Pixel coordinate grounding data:

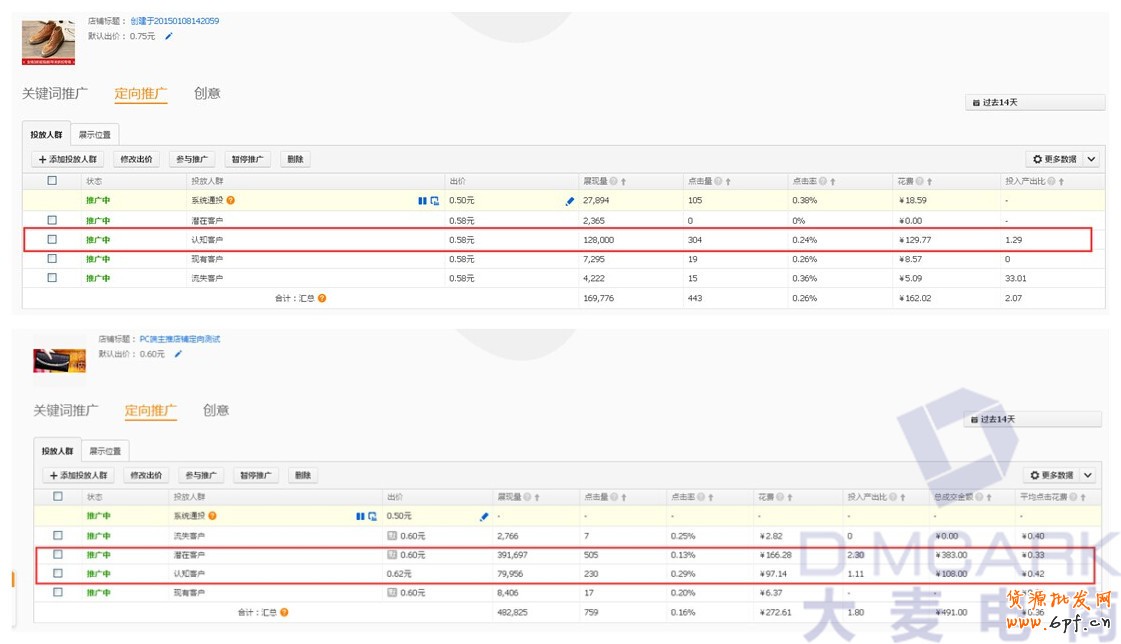The width and height of the screenshot is (1121, 644).
Task: Click the 添加投放人群 button above the upper table
Action: [x=67, y=159]
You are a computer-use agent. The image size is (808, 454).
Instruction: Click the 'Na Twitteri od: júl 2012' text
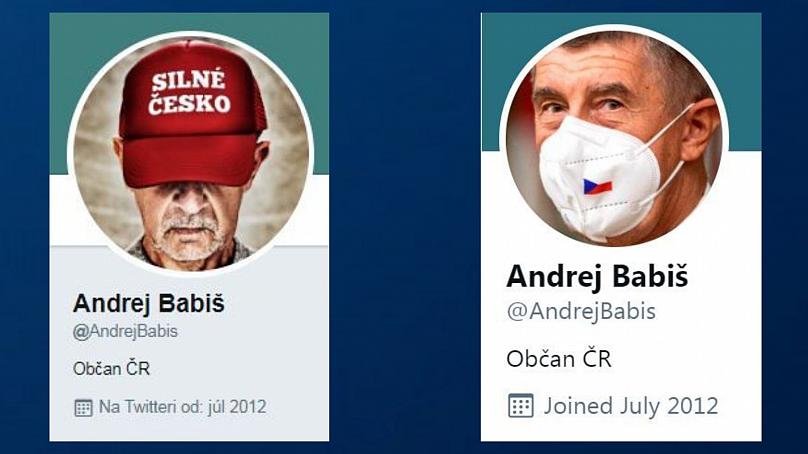(182, 407)
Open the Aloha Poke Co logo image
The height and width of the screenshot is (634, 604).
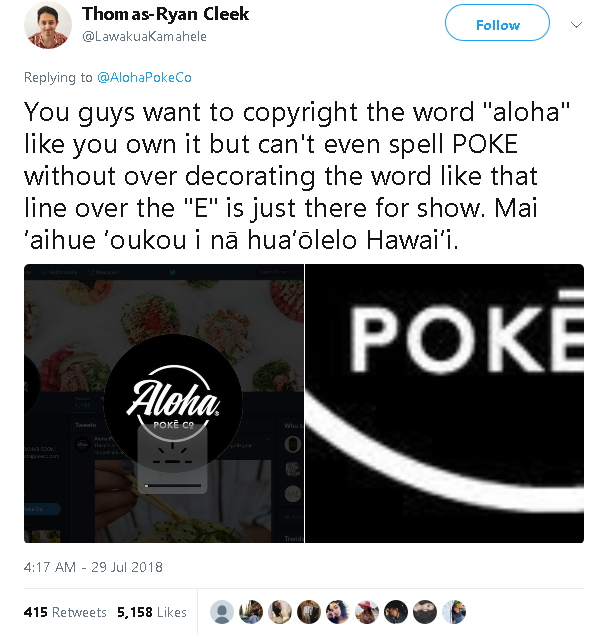tap(163, 404)
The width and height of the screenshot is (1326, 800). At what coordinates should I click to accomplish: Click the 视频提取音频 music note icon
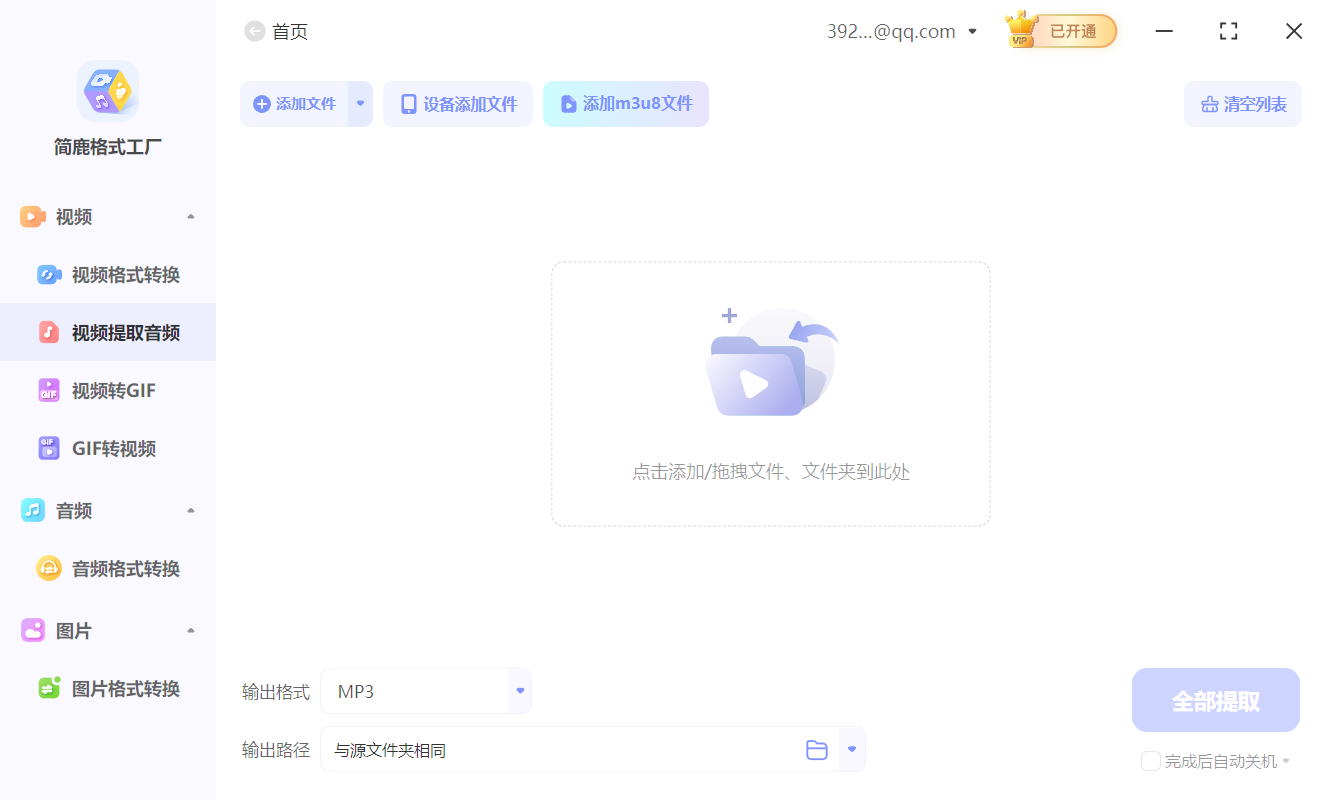[49, 332]
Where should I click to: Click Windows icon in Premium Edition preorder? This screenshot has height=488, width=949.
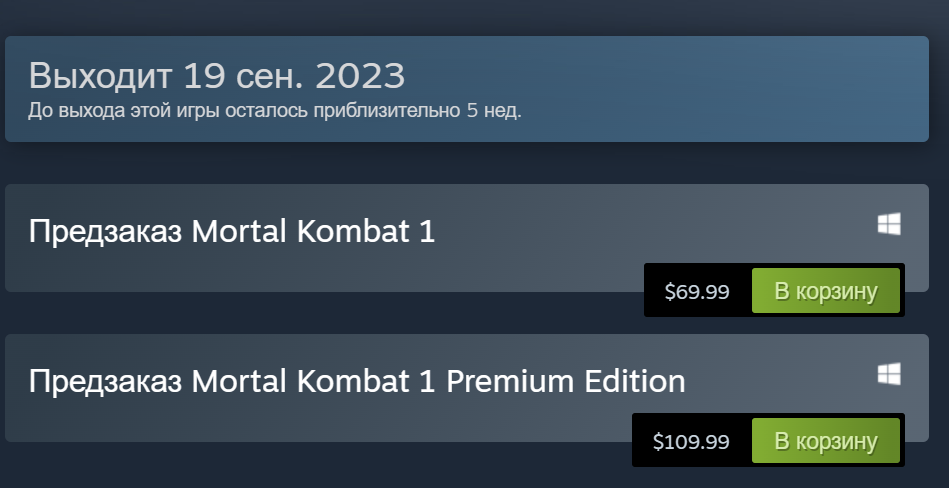[889, 374]

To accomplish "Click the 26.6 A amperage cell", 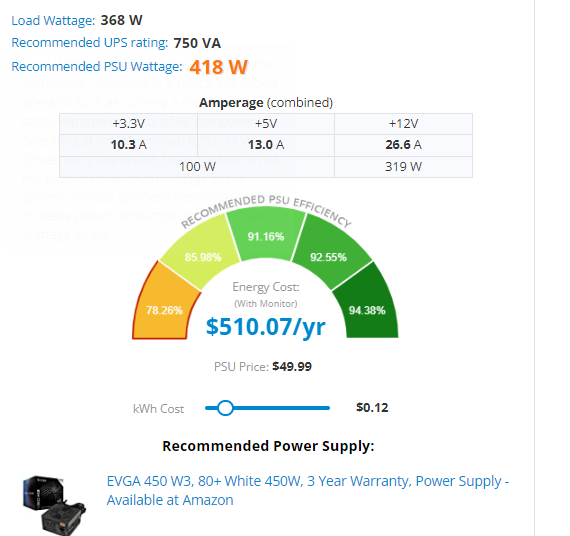I will tap(404, 145).
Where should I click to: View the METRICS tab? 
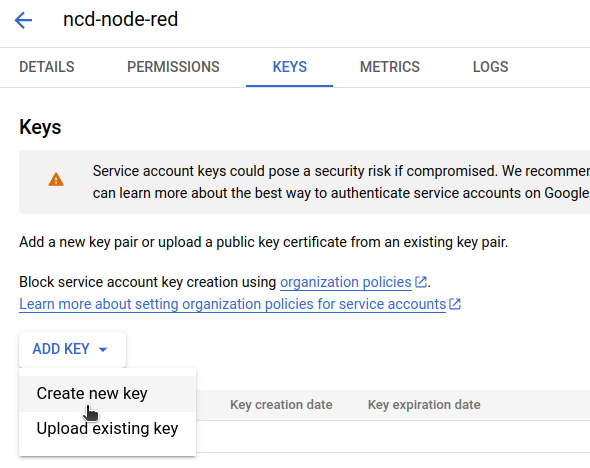390,67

TASK: What is the number of lines in the records that include "image"? Answer with that number alone.

EXERCISE RESPONSE: 2